» **What you should do**: Could you print each entry below verbatim while omitting the pictures?

Dataset entries:
☆ ☆ ☆ ☆ ☆

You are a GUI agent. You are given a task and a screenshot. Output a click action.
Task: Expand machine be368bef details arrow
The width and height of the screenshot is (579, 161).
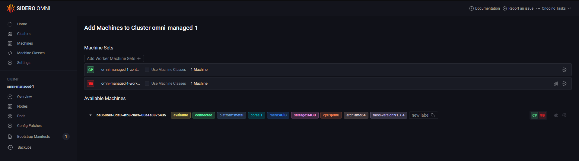coord(90,115)
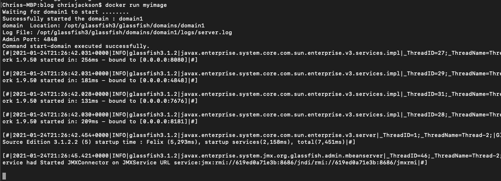Click the bound address [0.0.0.0:7676]
501x181 pixels.
point(162,101)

☆ ☆ ☆ ☆ ☆

» **Result**:
You are a GUI agent. You are given a task and a screenshot. Output a click action.
Task: Expand machine be368bef details arrow
The width and height of the screenshot is (579, 161).
coord(90,115)
Click the bound address [0.0.0.0:7676]
501x181 pixels.
point(162,101)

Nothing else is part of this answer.